As Greece tries to claw its way out of an economic crisis of historic proportions, one that has left 60 percent of young people without jobs, many experts cite the lack of a proper land registry as one of the biggest impediments to progress. It scares off foreign investors; makes it hard for the state to privatize its assets, as it has promised to do in exchange for bailout money; and makes it virtually impossible to collect property taxes. […]
The courts in Greece are flooded with … cases [regarding land record disputes]. “These things take years,” he said, “maybe a decade to settle.”
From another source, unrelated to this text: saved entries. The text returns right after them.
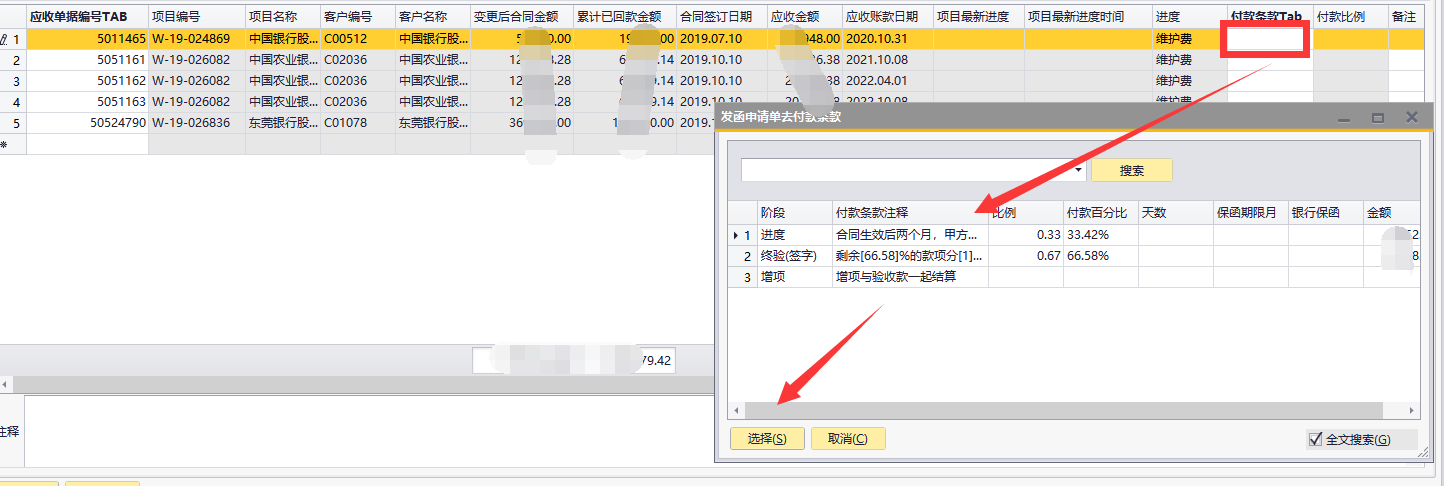Image resolution: width=1444 pixels, height=486 pixels.
Task: Click the row 1 pointer arrow in dialog
Action: 737,235
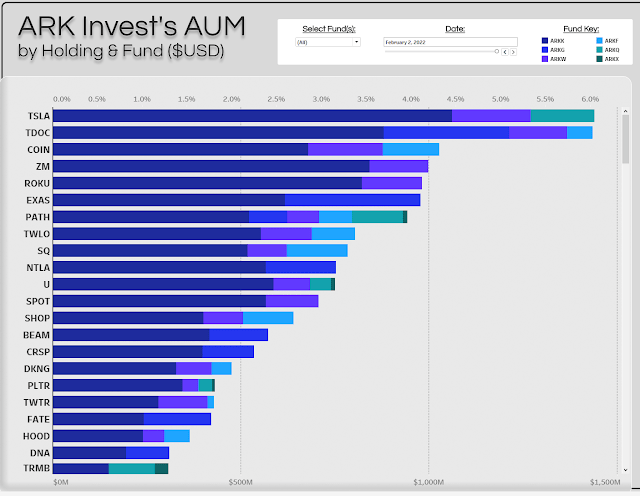Select the TRMB holding label
The height and width of the screenshot is (496, 640).
click(38, 468)
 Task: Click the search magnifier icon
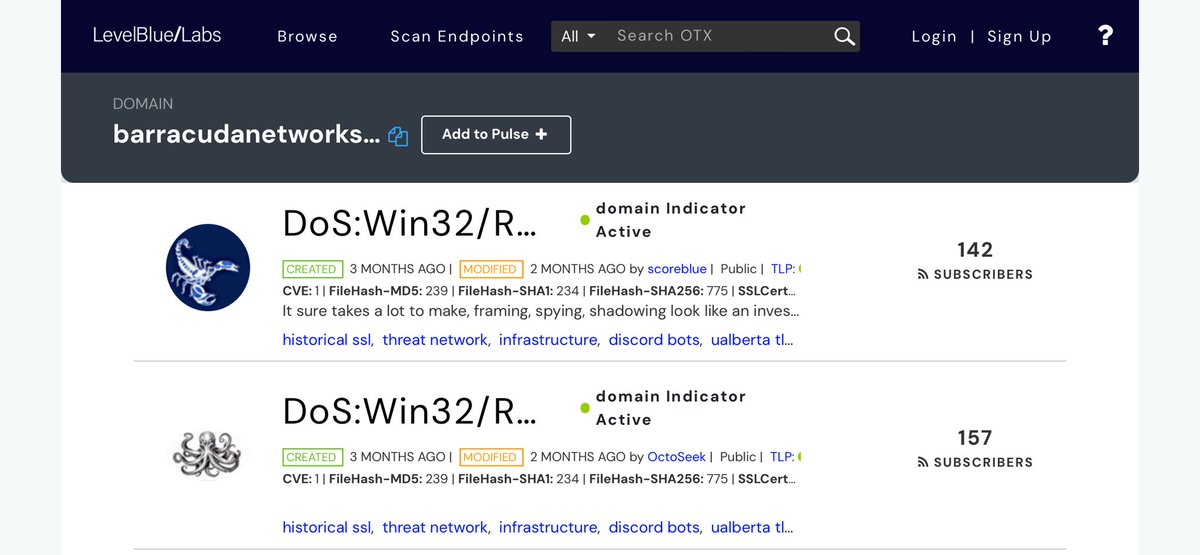(x=844, y=37)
This state of affairs is particularly galling because Greece has thrown hundreds of millions of dollars at the problem over the past two decades, but has little to show for it. At one point, in the early 1990s, Greece took more than $100 million from the European Union to build a registry. But after seeing what was accomplished, the European Union demanded its money back. […]
For more details, please see the complete article.
This case furnishes a poignant example of how flaws in certain legal information systems can lead to adverse social consequences.